Weather was forecast to turn sour quickly over the Iditarod trail, but it didn't materialize Thursday. Teams waited out a hot midday sun between Takotna and Iditarod Thursday. As mushers heated food outside a tiny cabin in the old abandoned town of Iditarod, they talked of warm temperatures and trail conditions ahead.
Temperatures are warm on the Iditarod trail. Veteran Sonny Lindner says the thermometer on his sled read 50 degrees as he waited out his 24 hour layover in Iditarod. He says the heat forced him to take a few extra hours rest on his way into the checkpoint. “It sure is comfortable though.”
Weather and trail conditions haven’t affected Lance Mackey, but both have taken a toll on his gear. “When I got to Rohn, I could hardly walk and there was like six inches of my pants hanging out of the bottom of my snowsuit,” laughed Mackey.
His sagging pants collected snow as he traveled down the trail. When Mackey couldn’t get them to dry, he pulled out his knife and cut roughly three or four inches off each leg. “And as you can see I stayed within the lines, just like a kid in a coloring book,” he joked as he looked down. His shredded pants now hang well above his ankles. The four-time champ also had problems with his feet. Warm weather meant constant moisture in his vapor barrier boots, so he traded them out for a pair of mukluks in Nickolai. He managed to keep his feet dry until he came upon a stretch of open water roughly 15 miles outside the Iditarod checkpoint. “I was lucky enough that my dogs jumped in and went across it," he says. "But when I got to the other side, I was packing a dog and had this little lip to get out of the creek there and my sled got stuck. I was just standing up on my cooker dry as can be until I jumped on top of the bank to help the sled and both feet went underneath me and splash! Up to me knees, so I came in here with wet boots.”
Nearly everyone who came into Iditarod arrived soaking wet. It didn’t shake up the mushers, but Jason Mackey says open water may have spooked his team dog Hobbs. “Earlier this winter, I fell in the little Su training and I damn near drown my team," says Mackey. "The front four dogs were in 6 or 8 feet of water and when we had to cross that creek out here, it was only knee deep, but right after that, it was almost like he remembered, so I ended up packing him in here for the last 15 miles.” Although Mackey has never had to drop seven year-old Hobbs from a race before, he was considering it. “Once you pack ‘em, it just seems like you’re gonna pack ‘em again.”
Jake Berkowitz laughed about how his dogs reacted to the water. “We were probably two feet deep and the dogs are just standing in the water, just drinking the water, that’s how hot it is out there," laughs Berkowitz. "Usually you have dogs freaking out in two feet of water, but they’re just shaking around in it.”
But warm temperatures haven’t slowed dog teams significantly. Martin Buser’s team is still making its’ way down the trail, and mushers are still scratching their heads over his strategy. Jake Berkowitz says despite the competition up front, he will continue to run the race he had planned from the start. “You start changing it and doing what other people are doing and that’s when you start screwing up a dog team," he says. We’re just gonna keep to our plan and change it if necessary, but probably just keep it the same.”

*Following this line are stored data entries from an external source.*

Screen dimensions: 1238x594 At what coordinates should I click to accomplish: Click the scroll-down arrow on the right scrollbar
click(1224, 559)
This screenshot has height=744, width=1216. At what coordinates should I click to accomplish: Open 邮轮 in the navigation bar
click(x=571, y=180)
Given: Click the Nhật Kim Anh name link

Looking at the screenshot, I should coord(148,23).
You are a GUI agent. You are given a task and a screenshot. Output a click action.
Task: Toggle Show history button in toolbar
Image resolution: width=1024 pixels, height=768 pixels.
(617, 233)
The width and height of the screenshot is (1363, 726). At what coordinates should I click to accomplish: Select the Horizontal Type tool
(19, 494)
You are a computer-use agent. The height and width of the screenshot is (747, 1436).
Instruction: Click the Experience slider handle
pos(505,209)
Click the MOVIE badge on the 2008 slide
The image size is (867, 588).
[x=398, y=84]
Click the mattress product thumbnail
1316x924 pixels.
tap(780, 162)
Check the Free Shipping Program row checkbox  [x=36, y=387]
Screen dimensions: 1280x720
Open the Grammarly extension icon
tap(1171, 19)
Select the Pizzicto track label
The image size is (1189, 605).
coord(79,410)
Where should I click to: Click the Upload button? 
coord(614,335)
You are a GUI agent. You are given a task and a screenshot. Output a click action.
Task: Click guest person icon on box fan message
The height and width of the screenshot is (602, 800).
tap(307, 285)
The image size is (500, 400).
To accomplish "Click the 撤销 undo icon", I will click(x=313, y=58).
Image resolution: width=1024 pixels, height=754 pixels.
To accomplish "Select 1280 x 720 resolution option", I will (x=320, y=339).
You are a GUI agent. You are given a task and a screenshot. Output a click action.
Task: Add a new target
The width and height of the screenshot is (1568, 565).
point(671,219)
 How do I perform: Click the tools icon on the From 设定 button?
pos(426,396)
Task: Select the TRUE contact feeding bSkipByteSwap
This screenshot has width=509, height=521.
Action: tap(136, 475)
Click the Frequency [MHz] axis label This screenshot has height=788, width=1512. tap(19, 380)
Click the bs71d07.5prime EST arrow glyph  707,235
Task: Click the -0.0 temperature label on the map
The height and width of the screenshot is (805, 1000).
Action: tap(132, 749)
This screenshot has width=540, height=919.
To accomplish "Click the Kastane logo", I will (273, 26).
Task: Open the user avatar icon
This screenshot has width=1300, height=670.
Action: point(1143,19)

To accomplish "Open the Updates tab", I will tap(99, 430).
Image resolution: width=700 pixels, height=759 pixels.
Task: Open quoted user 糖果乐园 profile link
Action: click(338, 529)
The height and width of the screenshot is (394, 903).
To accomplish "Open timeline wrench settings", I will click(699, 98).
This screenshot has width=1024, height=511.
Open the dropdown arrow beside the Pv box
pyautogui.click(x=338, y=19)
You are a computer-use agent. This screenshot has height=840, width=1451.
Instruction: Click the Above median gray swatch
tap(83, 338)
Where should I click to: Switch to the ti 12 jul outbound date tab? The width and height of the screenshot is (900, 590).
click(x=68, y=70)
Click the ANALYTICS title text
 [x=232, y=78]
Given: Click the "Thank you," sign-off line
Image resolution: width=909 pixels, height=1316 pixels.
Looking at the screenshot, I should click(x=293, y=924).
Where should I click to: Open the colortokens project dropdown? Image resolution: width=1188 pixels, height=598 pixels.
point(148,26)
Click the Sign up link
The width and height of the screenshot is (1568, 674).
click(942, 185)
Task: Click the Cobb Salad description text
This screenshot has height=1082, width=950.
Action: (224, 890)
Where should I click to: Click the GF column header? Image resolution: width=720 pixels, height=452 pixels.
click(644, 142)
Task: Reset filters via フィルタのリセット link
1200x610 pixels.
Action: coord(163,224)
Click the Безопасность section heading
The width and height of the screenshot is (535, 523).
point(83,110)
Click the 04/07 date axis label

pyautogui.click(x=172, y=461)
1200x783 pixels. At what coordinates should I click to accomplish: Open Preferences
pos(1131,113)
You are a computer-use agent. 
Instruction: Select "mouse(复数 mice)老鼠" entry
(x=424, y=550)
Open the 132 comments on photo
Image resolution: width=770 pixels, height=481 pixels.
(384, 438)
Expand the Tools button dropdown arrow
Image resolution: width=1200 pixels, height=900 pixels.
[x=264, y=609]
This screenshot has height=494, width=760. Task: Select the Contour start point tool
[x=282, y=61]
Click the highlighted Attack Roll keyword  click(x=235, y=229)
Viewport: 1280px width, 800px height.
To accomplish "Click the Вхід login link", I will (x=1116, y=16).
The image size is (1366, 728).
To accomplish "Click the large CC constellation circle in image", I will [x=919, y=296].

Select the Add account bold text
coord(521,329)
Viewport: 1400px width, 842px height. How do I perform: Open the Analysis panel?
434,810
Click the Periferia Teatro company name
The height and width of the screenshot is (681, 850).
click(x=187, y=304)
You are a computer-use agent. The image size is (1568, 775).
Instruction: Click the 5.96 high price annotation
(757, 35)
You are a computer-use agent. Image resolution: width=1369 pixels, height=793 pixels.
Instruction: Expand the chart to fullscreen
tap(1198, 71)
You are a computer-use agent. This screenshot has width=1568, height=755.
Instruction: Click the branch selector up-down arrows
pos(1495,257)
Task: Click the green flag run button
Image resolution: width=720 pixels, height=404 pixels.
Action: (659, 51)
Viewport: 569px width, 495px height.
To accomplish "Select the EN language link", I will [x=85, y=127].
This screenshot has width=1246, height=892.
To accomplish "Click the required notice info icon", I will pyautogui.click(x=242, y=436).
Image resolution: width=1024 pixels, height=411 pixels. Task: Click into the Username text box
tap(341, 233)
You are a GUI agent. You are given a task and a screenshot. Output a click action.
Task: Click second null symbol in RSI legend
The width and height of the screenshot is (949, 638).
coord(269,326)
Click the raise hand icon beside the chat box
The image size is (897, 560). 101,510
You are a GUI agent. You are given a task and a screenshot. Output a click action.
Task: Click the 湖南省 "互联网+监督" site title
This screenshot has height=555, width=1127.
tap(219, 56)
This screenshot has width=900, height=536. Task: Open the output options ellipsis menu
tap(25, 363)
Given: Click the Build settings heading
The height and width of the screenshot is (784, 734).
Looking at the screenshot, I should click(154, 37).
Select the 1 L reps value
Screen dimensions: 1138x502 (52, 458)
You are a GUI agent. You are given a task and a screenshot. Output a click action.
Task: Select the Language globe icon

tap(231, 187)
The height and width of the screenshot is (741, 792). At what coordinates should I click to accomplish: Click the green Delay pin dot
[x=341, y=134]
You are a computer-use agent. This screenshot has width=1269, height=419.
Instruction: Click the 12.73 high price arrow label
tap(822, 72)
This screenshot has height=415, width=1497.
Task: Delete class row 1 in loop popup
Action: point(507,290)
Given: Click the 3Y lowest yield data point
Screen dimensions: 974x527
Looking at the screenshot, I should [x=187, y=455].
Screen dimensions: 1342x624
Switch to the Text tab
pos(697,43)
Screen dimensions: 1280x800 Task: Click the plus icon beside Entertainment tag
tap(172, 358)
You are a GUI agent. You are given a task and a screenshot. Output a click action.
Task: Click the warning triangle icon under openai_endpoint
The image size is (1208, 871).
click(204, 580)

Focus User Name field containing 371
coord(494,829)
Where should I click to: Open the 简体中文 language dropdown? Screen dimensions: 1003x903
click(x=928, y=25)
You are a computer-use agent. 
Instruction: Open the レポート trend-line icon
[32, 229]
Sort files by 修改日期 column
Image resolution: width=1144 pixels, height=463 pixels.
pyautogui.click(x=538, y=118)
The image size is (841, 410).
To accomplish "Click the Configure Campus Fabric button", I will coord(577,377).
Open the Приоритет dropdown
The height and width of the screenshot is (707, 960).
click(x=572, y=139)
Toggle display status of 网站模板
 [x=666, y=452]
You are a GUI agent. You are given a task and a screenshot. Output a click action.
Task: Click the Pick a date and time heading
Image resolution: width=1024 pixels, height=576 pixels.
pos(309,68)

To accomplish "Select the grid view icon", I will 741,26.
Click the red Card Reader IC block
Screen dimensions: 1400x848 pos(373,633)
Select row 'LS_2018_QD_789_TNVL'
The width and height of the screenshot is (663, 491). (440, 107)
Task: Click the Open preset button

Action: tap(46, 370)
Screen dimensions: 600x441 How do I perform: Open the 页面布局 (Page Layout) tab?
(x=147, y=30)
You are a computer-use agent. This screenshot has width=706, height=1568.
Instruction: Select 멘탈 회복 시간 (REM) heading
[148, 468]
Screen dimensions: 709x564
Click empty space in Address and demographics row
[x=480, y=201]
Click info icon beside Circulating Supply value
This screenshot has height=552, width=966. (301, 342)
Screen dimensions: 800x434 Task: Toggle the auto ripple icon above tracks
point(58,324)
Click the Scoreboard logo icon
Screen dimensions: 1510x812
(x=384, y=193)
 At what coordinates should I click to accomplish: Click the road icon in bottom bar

Four-time champion Jeff King did modify his plan. He originally wanted to take his 24 hour layover in Anvik. “Because this is such a remote part of the world on the trail," says King, "it’s way less likely that there’s an established trail and therefore it’s likely to be slower, but I’ve been banking rest based on thinking I was going further.”
It’s 55 miles to Shageluk from Iditarod, but because there are no villages in the immediate area, the trail is rarely traveled. It is reportedly soft and punchy with areas of overflow. A warm midday sun did help the snow to settle, so some part s of the route could be hard packed.